MET is a high affinity tyrosine kinase receptor for hepatocyte growth factor (HGF)/ scatter factor. The binding of HGF results in autophosphorylation of MET at multiple tyrosine residues and activation of many downstream signaling components, which produce profound effect on cellular motility, growth, survival, invasion, and metastasis (49). Alteration of MET pathway contributes to the development and progression of a number of human tumors. Amplification of the MET gene has been detected in gastric cancers (10~20%) and esophageal cancers (50, 51). In addition, activating mutations of MET are observed in papillary renal carcinoma (52). MET amplification has been observed in NSCLC and it is associated with EGFR-TKI resistance (53, 54). Its incidence is about 21% (9 out of 43) among patients with acquired resistance. Among untreated patients it occurs much less frequently (about 3%) (53). MET amplification is able to activate ERBB3 (HER3)-dependent PI3K/Akt pathway, and ultimately lead to gefitinib resistance (54). Its occurrence is independent of T790M (53).
Ras is one of the important molecules in the downstream of EGFR signaling pathway. Ras is able to activate serine/theronine kinase Raf, the mitogen-activated protein kinases ERK1 and ERK2, and a number of nuclear proteins to promote cell proliferation. Ras genes, especially K-ras, have been implicated in the pathogenesis and prognosis of lung cancer (55). Mutated K-ras can been observed among 20~30% NSCLC patients. Majority of the mutations (approximately 80~90%) are guanine to thymine transversion in codon 12, which results in constitutive activation of K-ras protein (56, 57). NSCLC patients with K-ras mutations are associated with unfavorable prognosis (58-60).
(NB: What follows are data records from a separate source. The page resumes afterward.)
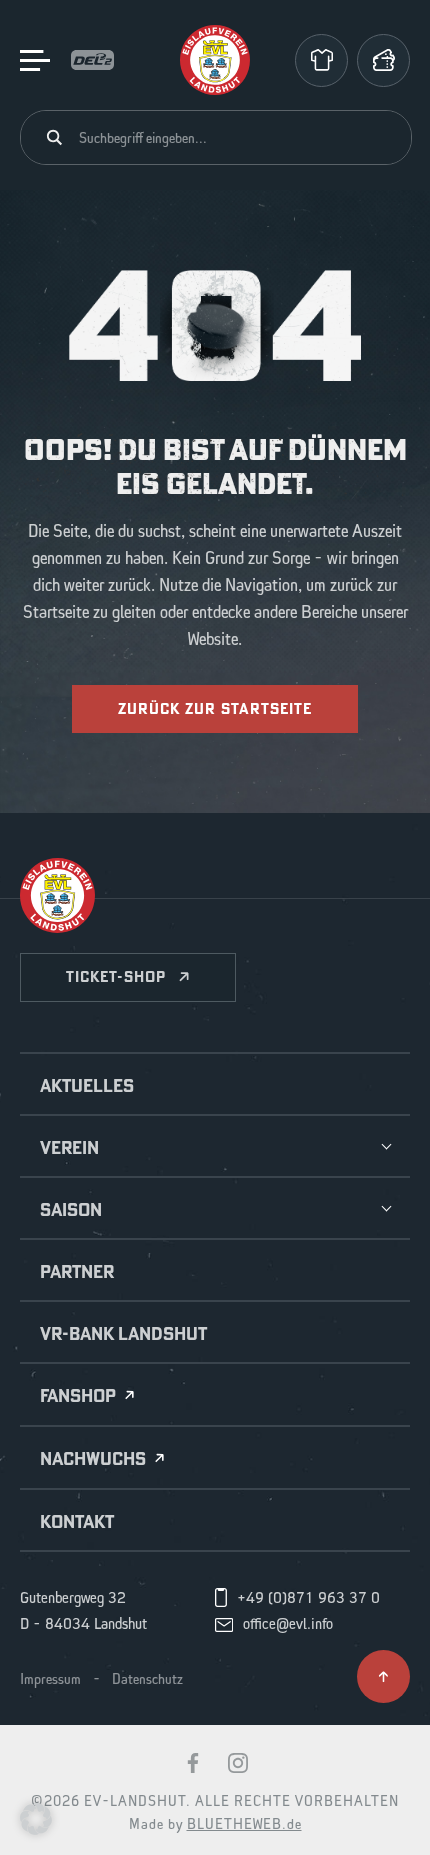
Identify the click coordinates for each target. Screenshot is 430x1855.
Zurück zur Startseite (215, 708)
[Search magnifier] (54, 137)
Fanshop (78, 1396)
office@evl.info (288, 1625)
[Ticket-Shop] (383, 60)
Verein (69, 1148)
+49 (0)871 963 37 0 (308, 1599)
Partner (77, 1272)
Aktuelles (87, 1086)
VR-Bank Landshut (123, 1334)
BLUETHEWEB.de (244, 1825)
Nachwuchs (93, 1459)
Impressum (50, 1680)
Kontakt (77, 1522)
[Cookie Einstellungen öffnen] (36, 1818)
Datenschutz (147, 1680)
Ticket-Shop (116, 976)
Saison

The correlation of K-ras mutations with EGFR mutations and gefitinib response has been investigated by several groups (61-63). In general, the mutations of EGFR and K-ras are mutually exclusive. NSCLC patients with K-ras mutations have poor sensitivity to EGFR-TKIs (25, 64). Screening K-ras mutation among NSCLC patients who are negative for EGFR mutations could provide additional information to avoid EGFR-TKIs.
Type III deletion mutation (EGFRvIII) is the deletion of exons 2~7, a 801bp fragment of EGFR cDNA, which produces a truncated receptor lacking a portion of extracellular ligand binding domain (65). The truncated receptor, however, is oncogenic. It has constitutive kinase activity, which is strong enough to activate downstream signaling cascades and gives cells growth advantage (66, 67). EGFRvIII has been identified in a number of human solid tumors, including glioblastoma, breast cancer, ovarian cancer, prostate cancer, and lung caner (66-69). The incidence of EGFRvIII in NSCLC varies among studies. Okamoto et al and Garcdia et al have identified 16% (5 of 32) and 39% (30 of 76) of EGFRvIII using immunochemistry staining (66, 70). In contrast, low detected rates have been reported using RT-PCR (2.8%~3.2% or undetectable) (71-73). The study performed in transgenic mouse has revealed that EGFRvIII mutant cancer cells are relatively resistant to EGFR-TKIs, but sensitive to irreversible EGFR inhibitor (71) and anti-EGFR antibody 806 (74).
Gene dosage is the number of copies of a gene present in a cell or nucleus. An increase in gene dosage means the gene is amplified. Gene amplification is a molecular mechanism responsible for oncogene overexpression. By production of multiple copies of a particular gene or genes, the phenotype that the gene confers is amplified in the cell. High copies of EGFR (amplification or high polysomy) have been detected in approximately 30% of NSCLC patients using fluorescence in situ hybridization (FISH), and it is usually associated with poor clinical prognosis (75). High copies of EGFR probably is an effective predictor for better treatment response to EGFR-TKIs (Table 2)(22, 23, 76, 77). Patients who have increased copies of EGFR gene show significant survival benefit from EGFR-TKIs treatment in both Phase II (23, 78) and Phase III clinical trials (Iressa Survival Evaluation in Lung cancer and BR.21) (79, 80) (Table 2).
High EGFR copy number is frequently correlated with EGFR somatic mutations(22, 27, 31, 81). This casts doubt about the independent predictive value. Additional preclinical and clinical studies with large sample size are paramount to resolving this issue. Since the mutation rate of EGFR is much lower among Caucasians (~10%) comparing with Asians (30~50%) and a substantial portion of patients without EGFR mutations still benefit from EGFR-TKIs treatment, increased EGFR gene copy number could play its unique role in predicting EGFR-TKIs susceptibility. Japanese patients with EGFR gene amplification, however, do not benefit from gefitinib treatment (72).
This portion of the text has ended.